Task requirements: For every line in the entries that contains "Bibit", show the whole line.

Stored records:
· · ·

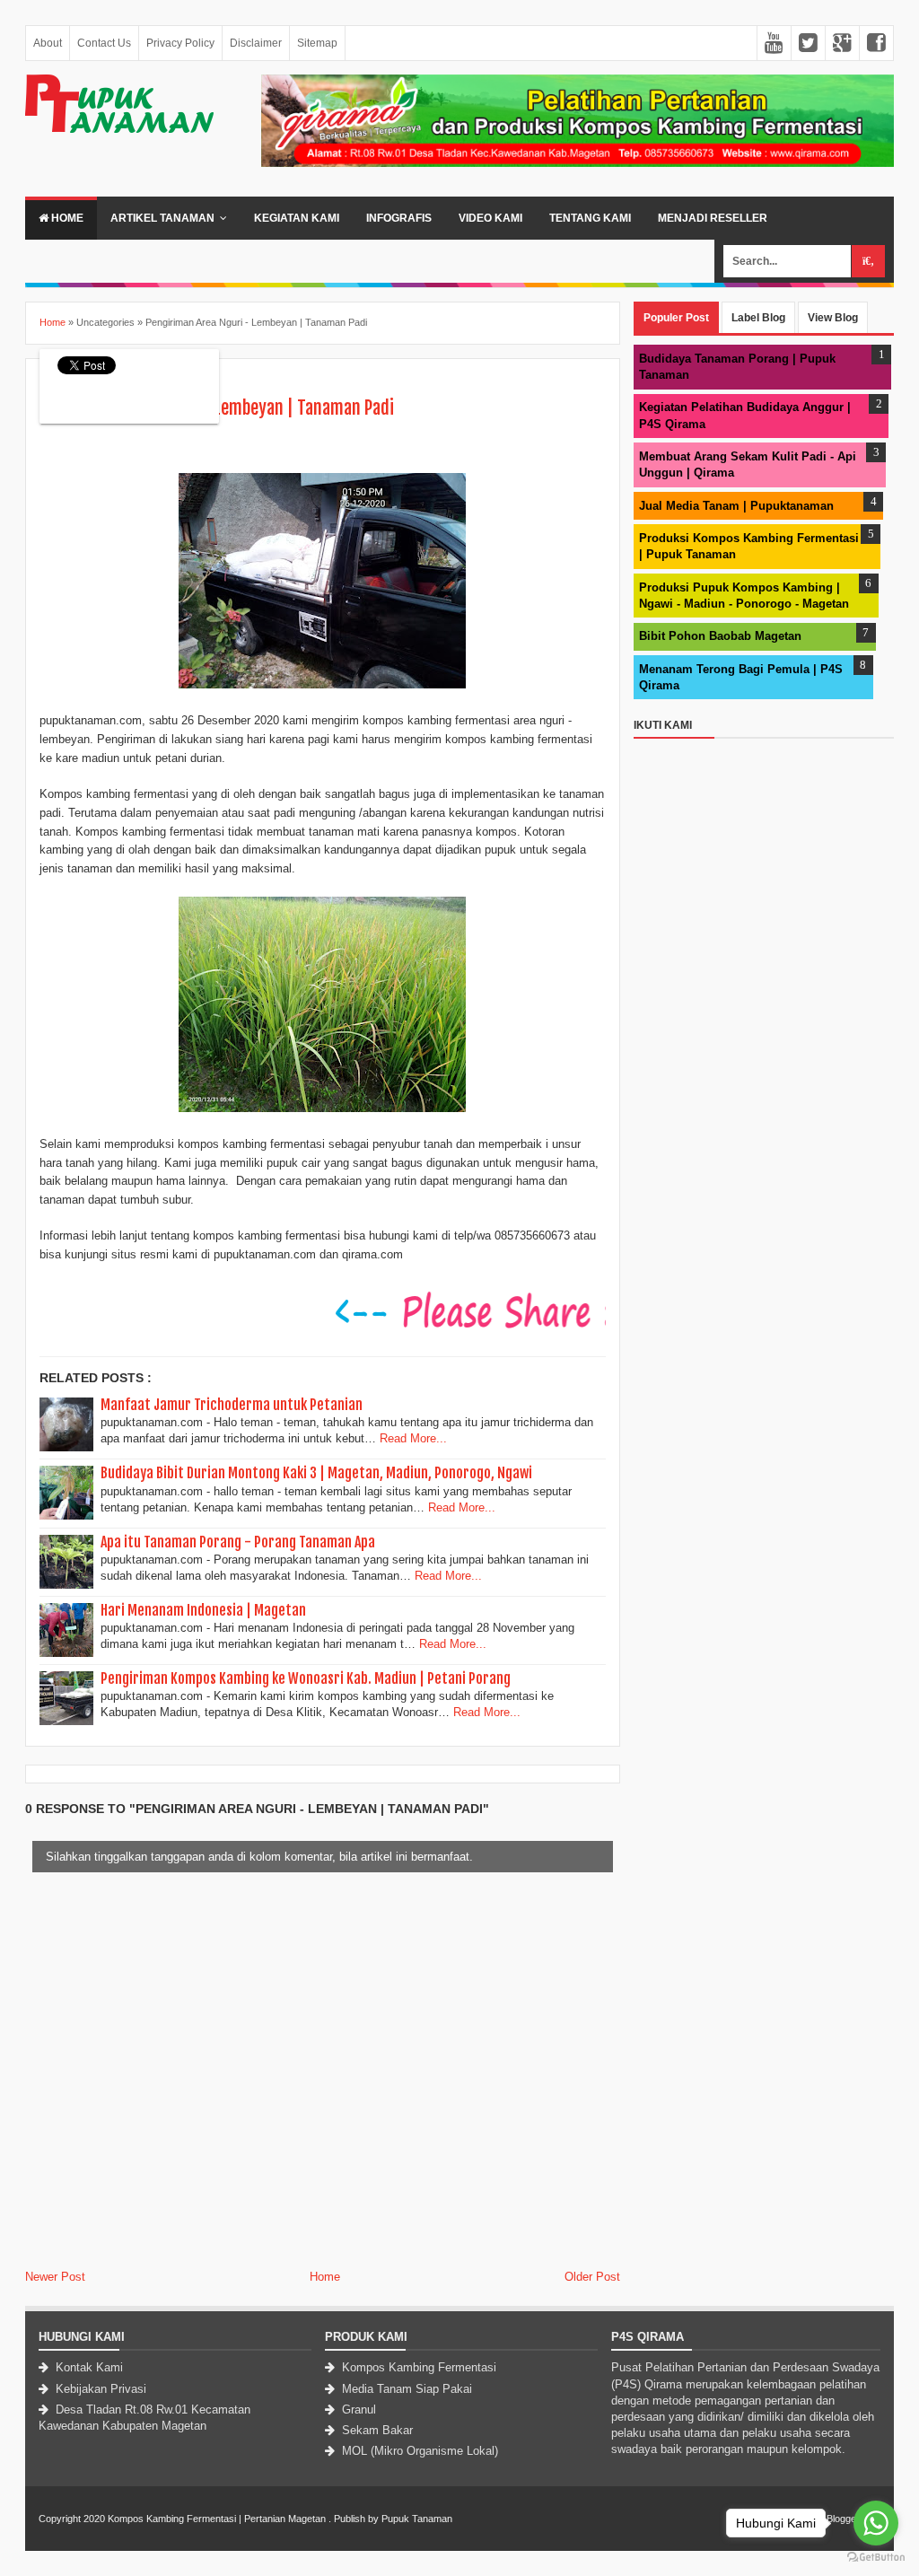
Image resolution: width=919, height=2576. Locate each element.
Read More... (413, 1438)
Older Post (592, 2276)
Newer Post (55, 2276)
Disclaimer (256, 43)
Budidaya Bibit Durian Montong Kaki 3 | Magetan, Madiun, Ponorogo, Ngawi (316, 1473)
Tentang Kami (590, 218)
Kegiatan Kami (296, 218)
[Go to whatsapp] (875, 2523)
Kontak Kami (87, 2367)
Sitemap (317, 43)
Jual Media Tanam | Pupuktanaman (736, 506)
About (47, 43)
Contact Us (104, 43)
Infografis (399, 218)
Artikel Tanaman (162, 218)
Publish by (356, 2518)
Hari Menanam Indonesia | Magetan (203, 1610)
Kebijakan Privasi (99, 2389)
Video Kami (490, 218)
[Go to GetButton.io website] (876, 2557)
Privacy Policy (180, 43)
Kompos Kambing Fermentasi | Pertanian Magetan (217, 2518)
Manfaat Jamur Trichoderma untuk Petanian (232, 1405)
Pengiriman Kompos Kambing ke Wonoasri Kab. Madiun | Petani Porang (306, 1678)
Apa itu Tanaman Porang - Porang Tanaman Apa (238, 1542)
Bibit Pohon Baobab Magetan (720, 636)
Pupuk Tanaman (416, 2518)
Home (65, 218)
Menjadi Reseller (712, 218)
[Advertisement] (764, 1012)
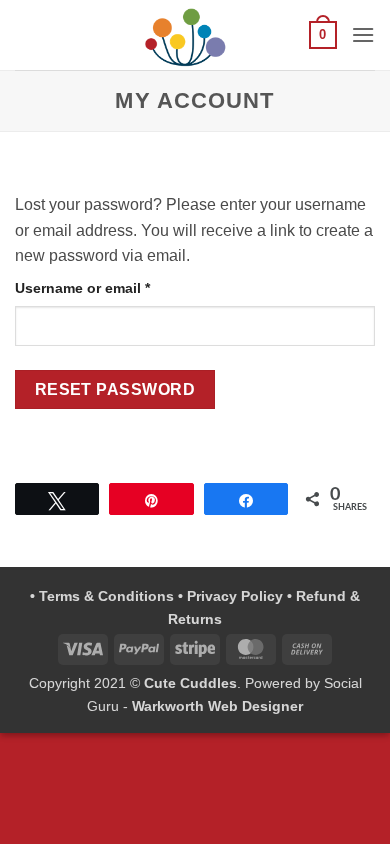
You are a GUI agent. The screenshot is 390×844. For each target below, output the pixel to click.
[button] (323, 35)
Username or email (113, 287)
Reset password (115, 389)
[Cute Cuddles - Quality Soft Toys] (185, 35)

· · ·

Problem solution:
Budidaya Bibit Durian Montong Kaki 3 | Magetan, Madiun, Ponorogo, Ngawi (316, 1473)
Bibit Pohon Baobab Magetan (720, 636)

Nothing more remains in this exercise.